Simulations can help "train" autonomous-driving systems for different scenarios without the time and expense needed for real-world testing. Waymo, for example, claims that cars have covered millions of virtual miles in its simulators. They also allow engineers to program specific scenarios, rather than waiting for a car to encounter them in the real world, all without putting human beings at risk if something goes wrong.

Drive Constellation is based around side-by-side servers. One server, called Constellation Simulator, runs DriveSim software that generates the sensor data that makes up the virtual environment. That data is then fed into a second server, Constellation Vehicle, that processes the data and makes decisions the way a self-driving car control system would.

Toyota already uses Nvidia Drive AGX Xavier computers in its test vehicles, and the two companies will collaborate on artificial-intelligence computing for self-driving cars, a Nvidia press release said. The goal is to develop "an architecture that can be scaled across many vehicle models and types," accelerating development of autonomous vehicles.

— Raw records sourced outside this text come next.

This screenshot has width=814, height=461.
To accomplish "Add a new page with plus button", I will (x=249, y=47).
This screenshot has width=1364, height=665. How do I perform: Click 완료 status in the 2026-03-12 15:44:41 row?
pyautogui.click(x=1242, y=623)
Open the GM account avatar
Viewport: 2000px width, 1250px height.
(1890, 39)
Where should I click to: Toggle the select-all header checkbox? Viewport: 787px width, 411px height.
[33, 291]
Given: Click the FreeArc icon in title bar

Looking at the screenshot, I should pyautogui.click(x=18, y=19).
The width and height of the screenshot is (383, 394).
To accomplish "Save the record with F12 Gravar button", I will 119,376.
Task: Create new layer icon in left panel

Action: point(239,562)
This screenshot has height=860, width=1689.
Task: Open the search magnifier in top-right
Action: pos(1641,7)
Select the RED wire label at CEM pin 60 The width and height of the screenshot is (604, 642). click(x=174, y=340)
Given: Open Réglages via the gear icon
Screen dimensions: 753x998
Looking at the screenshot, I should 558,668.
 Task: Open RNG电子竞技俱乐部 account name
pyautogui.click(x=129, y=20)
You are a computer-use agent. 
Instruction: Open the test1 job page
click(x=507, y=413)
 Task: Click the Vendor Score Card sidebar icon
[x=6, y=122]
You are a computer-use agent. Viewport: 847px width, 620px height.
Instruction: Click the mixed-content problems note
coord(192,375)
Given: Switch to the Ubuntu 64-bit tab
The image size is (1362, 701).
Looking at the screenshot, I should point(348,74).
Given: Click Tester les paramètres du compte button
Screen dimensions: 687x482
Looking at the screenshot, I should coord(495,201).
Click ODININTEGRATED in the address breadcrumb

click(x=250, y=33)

Drive Constellation was announced roughly a year ago, shortly after an Uber self-driving car struck and killed a pedestrian in Arizona. The fatal crash did not substantially slow the development of autonomous-driving tech, with many companies expanding their test programs in the following months. Uber itself was able to score a $500 million investment from Toyota, and eventually resumed testing in a diminished capacity.

Toyota is taking a somewhat different approach to autonomous driving than its rivals. While the automaker is developing a system that takes over driving responsibilities called "Chauffeur," and it is working on an alternative called "Guardian," that only intervenes when deemed necessary for safety reasons. Rather than replacing a human driver, Guardian is meant to provide backup. It's a potential way to increase safety and convenience, without humans having to give up driving completely.